● Prompt:
Reproduce the following material line for line, without changing anything.

● Dataset:
______

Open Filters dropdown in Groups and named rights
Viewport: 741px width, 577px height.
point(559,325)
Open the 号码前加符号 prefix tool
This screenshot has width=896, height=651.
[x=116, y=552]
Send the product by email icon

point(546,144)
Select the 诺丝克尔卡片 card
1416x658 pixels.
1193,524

______

● Response to this exercise:
Open Filters dropdown in Groups and named rights
Viewport: 741px width, 577px height.
point(559,325)
Open the 号码前加符号 prefix tool
This screenshot has width=896, height=651.
[x=116, y=552]
Send the product by email icon

point(546,144)
Select the 诺丝克尔卡片 card
1416x658 pixels.
1193,524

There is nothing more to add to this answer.